#### EXERCISE REQUIREMENTS
a) Please set down the passage from the talk on wind nature between "Or ever-presence, I" and "beings and Buddhists.", inclusive.
b) Using the talk on wind nature, decide whether each statement agrees with it. Answer yes or no for each, and quote the exact words that settle it.
(i) The speaker says the Dharma is manifest even without practicing.
(ii) Wind nature is called a poetic image for awakened nature.
(iii) The speaker calls the monk's question a good one.
c) Write what comes next in the talk on wind nature, picking up after its final sentence.

#### EXCERPT PROVIDED
Or ever-presence, I kind of like ever-presence. The nature of wind is ever-present. And there's no place it does not reach. So this wind nature, we've been talking a lot about the wind. So wind nature is kind of a poetic image for awakened nature or Buddha nature. You could think of it as a monk asking about Buddha nature. Buddha nature... awakened nature is ever-present or permanent, eternal, and there's no place it does not reach. In the beginning of Genjo Cohen it says all things, you know, are Buddha nature. When all things are Buddha nature, there is, and they name all the things, a bunch of things, birth and death, sentient beings and Buddhists.

[22:35]

So the monk is asking about the nature of his own life and our shared existence and the nature of all things. So it's ever-present and there's no place it doesn't reach. And like I said yesterday, the Dharma is abundant in all of us, but it's not manifest without practicing. And Bautje replies to this question, why are you fanning yourself? Why do you have to do this if there's wind all over? There's the wind nature, the Buddha nature is all over. Why do you have to do anything to create it? That's a good question, don't you think? This is pretty fundamental question when we look at sort of the history of Buddhism, if you want to, or Dogen, our founder in Japan, this very fundamental question, this teaching of coming from the teaching of Buddha's enlightenment, all things without exception, all things, the great earth, all beings in the great earth are completely and thoroughly enlightened.

#### RECORDED INFORMATION
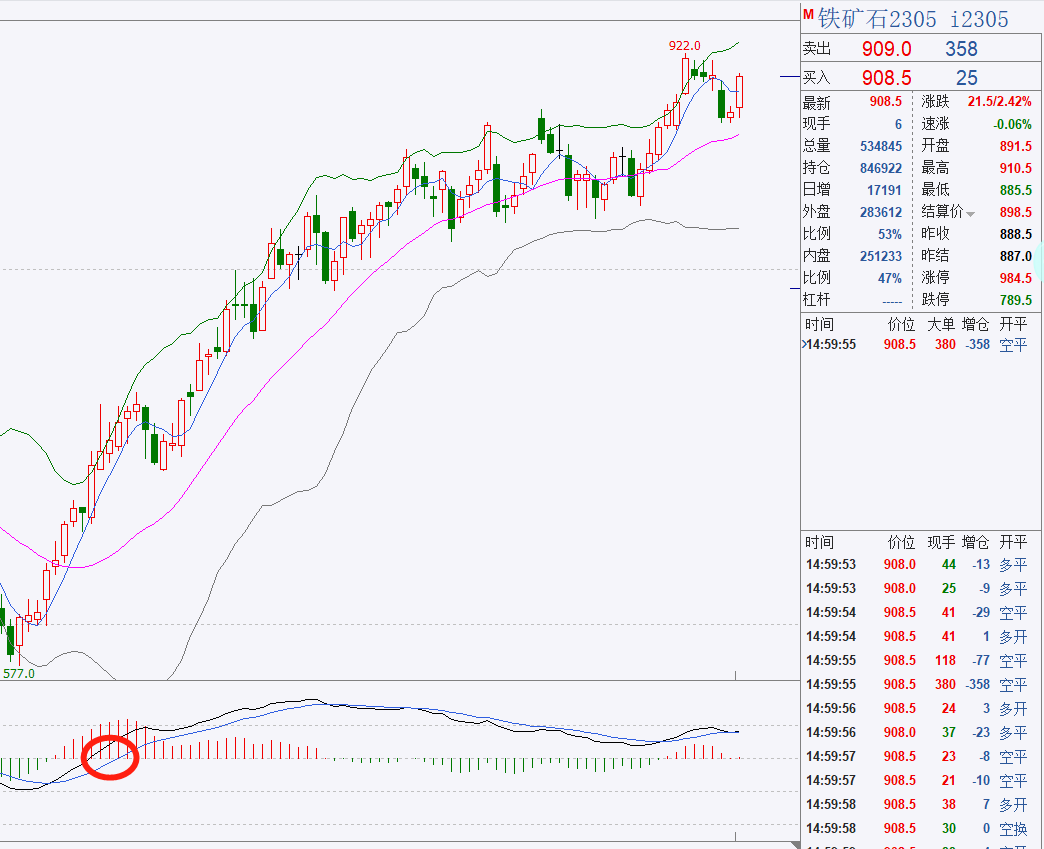Click the 总量 534845 volume value

coord(879,146)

#### ANSWERS FOR THE TASKS
a)
Or ever-presence, I kind of like ever-presence. The nature of wind is ever-present. And there's no place it does not reach. So this wind nature, we've been talking a lot about the wind. So wind nature is kind of a poetic image for awakened nature or Buddha nature. You could think of it as a monk asking about Buddha nature. Buddha nature... awakened nature is ever-present or permanent, eternal, and there's no place it does not reach. In the beginning of Genjo Cohen it says all things, you know, are Buddha nature. When all things are Buddha nature, there is, and they name all the things, a bunch of things, birth and death, sentient beings and Buddhists.

b)
(i) No: "the Dharma is abundant in all of us, but it's not manifest without practicing."
(ii) Yes: "So wind nature is kind of a poetic image for awakened nature or Buddha nature."
(iii) Yes: "That's a good question, don't you think?"

c)
[23:58]

The nature of wind is ever-present. How come you have to work at it? Do anything. Just relax. So, Bauche replies in a very kind way, because in the commentary it says, Dogen actually didn't feel this way. Bauche says, although you understand that the nature of wind is ever-present, you don't understand the meaning of it everywhere, reaching everywhere. And in the commentary, Shohaku's commentary on this, he says Dogen actually felt this monk, he didn't even understand that the nature of wind was. He didn't even understand the nature of wind was ever-present or permanent. But he spoke that way probably as a skillful means. Not as a strategy, but a skillful means so that the monk would kind of hang in there with him probably.

[25:05]

If you said, you don't understand anything, get out of here. That might have been another skillful means for another monk. But for this one, he said very kindly, although you understand that the nature of wind is permanent or ever-present, you do not understand the meaning of it reaching everywhere. So then the monk asks, well then, what is the meaning of it reaching everywhere? If the nature, if our awakened nature permeates everything, shouldn't that be enough? Why then do we need to sit in painful postures day after day examining our life. It's such a lot of work.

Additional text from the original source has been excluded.